Nunes Marques fez como a deusa da Justiça, com uma venda a cobrir os olhos

Terminou o julgamento de Aécio Lúcio Costa Pereira, o primeiro a ser responsabilizado no STF pelos atos golpistas de 8 de janeiro. Colocado como boi de piranha numa trama antidemocrática idealizada com o fim de recolocar Jair Bolsonaro na presidência, Aécio foi preso em flagrante.

Por ações reprováveis e condutas criminosas, continuará na cadeia por bom tempo. A sua pena de reclusão será de 15 anos e 6 meses. E a detenção, em regime semi-aberto, de 1 ano e 6 meses. Terá o bolso duplamente afetado, pela pena de multa e pela indenização mínima, por dano moral, no importe de R$ 30 mil.

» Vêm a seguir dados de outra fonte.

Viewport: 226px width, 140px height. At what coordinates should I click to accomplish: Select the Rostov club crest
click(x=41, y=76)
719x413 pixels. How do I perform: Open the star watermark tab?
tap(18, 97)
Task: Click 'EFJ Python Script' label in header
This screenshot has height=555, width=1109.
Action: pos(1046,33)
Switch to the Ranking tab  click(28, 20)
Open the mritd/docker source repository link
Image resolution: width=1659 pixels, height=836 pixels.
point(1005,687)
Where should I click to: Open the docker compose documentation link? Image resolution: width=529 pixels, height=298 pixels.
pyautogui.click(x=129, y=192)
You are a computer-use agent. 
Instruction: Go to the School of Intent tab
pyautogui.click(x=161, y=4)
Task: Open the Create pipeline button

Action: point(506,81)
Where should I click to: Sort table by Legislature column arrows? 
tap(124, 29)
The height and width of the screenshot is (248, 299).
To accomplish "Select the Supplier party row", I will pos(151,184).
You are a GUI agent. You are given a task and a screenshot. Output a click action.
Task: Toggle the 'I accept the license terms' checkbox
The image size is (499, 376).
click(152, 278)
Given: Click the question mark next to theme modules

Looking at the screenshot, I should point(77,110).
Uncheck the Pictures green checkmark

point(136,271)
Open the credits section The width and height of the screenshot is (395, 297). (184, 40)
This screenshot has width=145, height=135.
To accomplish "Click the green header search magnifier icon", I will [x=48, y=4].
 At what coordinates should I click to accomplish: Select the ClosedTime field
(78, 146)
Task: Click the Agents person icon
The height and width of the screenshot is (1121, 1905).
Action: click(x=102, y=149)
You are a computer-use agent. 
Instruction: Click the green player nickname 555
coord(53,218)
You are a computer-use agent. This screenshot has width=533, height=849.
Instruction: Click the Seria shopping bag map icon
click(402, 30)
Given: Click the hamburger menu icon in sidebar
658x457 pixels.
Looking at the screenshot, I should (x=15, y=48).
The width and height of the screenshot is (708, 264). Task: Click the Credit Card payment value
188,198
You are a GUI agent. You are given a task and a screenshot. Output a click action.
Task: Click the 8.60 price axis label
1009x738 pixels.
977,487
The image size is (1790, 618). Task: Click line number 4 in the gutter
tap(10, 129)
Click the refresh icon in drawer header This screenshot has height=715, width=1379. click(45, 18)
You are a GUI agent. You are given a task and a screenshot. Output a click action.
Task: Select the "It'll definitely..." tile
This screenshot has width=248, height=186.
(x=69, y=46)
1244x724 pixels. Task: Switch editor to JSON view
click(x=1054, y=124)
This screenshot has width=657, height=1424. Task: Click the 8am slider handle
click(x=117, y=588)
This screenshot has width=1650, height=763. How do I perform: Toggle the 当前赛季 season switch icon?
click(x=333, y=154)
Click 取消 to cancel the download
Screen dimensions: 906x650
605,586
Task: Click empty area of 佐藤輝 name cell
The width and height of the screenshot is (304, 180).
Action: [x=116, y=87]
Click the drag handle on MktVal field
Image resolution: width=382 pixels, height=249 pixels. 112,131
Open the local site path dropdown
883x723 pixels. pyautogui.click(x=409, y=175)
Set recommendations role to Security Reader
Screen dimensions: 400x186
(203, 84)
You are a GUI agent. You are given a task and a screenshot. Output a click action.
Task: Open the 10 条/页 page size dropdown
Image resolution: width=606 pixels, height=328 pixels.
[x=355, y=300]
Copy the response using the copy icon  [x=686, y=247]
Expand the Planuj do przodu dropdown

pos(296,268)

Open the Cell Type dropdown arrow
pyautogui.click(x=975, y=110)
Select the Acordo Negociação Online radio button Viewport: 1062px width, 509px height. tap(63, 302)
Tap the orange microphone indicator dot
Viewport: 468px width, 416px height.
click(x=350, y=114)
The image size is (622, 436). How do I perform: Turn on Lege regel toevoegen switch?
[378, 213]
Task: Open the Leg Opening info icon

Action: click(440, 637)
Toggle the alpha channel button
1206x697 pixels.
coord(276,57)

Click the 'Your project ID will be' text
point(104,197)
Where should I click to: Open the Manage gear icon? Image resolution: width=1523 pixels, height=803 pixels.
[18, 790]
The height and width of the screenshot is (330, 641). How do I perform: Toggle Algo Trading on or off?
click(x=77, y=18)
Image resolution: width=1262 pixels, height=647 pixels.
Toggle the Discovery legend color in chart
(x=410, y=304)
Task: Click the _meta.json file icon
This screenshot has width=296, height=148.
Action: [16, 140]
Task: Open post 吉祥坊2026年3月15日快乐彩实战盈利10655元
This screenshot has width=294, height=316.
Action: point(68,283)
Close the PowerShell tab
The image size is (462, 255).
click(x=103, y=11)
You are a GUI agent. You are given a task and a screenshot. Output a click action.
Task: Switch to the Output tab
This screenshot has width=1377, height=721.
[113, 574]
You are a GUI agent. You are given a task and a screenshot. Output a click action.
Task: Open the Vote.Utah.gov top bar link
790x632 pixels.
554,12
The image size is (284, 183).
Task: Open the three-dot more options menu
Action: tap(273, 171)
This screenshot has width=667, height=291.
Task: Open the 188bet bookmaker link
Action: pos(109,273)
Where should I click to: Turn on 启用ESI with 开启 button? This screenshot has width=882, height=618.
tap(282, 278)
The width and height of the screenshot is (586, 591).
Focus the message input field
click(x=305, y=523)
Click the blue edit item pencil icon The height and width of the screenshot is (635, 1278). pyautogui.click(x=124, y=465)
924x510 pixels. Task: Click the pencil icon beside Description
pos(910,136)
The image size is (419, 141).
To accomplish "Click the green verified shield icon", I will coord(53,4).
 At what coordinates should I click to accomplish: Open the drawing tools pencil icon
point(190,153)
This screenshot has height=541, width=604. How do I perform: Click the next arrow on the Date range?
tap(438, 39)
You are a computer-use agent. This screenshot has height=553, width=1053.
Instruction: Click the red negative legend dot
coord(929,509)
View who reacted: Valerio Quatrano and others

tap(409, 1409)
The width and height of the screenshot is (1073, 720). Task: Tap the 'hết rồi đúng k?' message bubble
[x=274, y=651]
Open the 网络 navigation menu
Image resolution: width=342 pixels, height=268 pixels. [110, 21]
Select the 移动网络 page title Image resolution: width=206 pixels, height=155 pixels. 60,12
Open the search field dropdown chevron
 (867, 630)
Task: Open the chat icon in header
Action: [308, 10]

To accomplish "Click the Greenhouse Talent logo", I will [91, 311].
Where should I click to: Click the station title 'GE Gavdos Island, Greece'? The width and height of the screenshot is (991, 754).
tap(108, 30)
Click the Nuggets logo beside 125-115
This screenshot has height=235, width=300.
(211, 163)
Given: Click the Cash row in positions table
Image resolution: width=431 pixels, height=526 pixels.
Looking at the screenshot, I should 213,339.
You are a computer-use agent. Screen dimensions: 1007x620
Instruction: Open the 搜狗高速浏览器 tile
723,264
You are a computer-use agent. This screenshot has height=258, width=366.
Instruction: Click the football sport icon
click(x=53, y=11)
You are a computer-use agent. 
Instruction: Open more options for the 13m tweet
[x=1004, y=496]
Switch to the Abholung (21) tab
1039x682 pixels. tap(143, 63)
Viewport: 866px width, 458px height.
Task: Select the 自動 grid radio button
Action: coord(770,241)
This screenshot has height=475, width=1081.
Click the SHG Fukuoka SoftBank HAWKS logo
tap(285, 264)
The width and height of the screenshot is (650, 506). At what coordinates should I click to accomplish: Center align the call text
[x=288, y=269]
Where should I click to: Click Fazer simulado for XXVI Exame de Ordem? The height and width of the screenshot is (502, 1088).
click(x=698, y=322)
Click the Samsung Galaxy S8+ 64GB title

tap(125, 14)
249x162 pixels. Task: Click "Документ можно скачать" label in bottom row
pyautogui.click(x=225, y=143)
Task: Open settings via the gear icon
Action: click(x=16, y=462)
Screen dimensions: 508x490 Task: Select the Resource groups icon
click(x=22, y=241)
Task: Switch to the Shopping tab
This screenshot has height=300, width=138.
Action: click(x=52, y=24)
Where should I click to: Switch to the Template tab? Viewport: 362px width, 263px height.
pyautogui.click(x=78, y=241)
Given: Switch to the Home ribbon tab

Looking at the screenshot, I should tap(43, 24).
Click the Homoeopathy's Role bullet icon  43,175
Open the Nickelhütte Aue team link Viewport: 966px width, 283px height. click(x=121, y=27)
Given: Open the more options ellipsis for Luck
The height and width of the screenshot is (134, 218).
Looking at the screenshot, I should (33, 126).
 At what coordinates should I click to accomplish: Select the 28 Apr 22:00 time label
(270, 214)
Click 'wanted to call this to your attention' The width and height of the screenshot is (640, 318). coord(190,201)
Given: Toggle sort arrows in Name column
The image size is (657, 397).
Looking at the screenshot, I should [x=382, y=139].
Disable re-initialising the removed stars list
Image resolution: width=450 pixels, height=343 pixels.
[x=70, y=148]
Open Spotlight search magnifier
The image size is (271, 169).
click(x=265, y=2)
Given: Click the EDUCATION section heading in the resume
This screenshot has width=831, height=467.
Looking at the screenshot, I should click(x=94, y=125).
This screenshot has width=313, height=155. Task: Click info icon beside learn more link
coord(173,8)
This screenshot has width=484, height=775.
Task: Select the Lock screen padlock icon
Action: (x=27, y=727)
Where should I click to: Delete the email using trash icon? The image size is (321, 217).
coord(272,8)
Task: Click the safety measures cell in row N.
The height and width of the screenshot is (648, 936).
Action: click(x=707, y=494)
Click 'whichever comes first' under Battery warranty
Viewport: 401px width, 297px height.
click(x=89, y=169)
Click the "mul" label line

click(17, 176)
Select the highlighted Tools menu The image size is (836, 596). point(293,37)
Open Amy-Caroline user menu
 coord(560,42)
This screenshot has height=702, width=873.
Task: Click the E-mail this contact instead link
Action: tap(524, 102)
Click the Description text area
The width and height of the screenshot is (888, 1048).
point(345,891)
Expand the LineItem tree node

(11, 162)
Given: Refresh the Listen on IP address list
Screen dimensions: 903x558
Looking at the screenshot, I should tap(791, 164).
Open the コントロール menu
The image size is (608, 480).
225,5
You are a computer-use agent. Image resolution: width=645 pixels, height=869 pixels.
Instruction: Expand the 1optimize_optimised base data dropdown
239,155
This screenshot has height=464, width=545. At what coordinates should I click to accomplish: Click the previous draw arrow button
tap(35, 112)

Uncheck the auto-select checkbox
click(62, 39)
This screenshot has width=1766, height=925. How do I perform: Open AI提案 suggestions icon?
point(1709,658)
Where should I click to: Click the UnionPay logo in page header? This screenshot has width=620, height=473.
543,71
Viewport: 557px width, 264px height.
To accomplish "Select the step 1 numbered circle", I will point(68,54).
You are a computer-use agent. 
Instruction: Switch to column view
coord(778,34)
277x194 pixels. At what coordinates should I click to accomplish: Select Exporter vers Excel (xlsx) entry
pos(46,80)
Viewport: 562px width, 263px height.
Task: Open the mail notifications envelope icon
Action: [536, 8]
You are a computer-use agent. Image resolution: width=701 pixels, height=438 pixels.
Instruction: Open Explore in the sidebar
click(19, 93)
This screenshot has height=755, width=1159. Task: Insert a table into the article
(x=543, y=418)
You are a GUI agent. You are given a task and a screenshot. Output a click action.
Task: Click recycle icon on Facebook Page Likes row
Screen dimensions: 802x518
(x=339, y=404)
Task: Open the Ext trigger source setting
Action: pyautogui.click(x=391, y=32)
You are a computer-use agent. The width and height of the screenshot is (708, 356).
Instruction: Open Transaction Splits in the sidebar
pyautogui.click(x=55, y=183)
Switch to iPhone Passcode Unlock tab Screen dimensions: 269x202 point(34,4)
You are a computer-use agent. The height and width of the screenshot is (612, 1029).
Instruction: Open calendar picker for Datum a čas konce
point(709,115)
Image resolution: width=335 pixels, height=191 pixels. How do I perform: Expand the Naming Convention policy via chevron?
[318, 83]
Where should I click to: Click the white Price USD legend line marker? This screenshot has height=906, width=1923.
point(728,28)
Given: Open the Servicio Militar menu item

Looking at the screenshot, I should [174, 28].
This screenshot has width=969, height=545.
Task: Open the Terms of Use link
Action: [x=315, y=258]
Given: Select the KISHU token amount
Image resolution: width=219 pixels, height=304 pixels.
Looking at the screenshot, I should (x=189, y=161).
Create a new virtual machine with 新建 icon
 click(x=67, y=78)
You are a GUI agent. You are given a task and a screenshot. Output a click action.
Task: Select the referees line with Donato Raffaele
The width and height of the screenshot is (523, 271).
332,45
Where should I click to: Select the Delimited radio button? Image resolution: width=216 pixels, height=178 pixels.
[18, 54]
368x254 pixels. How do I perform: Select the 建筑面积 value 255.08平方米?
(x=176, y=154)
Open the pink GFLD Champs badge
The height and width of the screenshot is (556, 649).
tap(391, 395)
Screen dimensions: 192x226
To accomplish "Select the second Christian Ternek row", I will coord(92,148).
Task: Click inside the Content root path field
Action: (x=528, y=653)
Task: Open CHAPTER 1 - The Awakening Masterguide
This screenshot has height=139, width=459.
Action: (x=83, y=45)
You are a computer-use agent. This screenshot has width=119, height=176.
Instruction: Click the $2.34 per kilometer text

Dos 11 ministros do STF, oito deles reprovaram pesadamente o crime coletivo (multitudinário). Ou melhor, sete ministros individualizaram com rigor as sanções e cada um impôs 17 anos de prisão.

Os três outros réus da pauta já podem contar com uma certeza: como se diz no popular, se comprovada a coautoria criminosa, não terão moleza.

O ministro mais moderno, Cristiano Zanin, dosou as penas com menor rigor. Fixou a sanção em 15 anos de privação de liberdade. Ao contrário de Alexandre de Moraes, o ministro Zanin considerou, como exige a lei na individualização das penas, os bons antecedentes de Aécio.

Como esperado, os ministros Nunes Marques e André Mendonça recusavam a competência do STF. Para os dois, a competência era do juízo da primeira instância. Mas os seus pares togados decidiram, por 9 votos, ser o STF competente para julgar as acusações dos envolvidos com os atos e quebra-quebra do 8 de janeiro.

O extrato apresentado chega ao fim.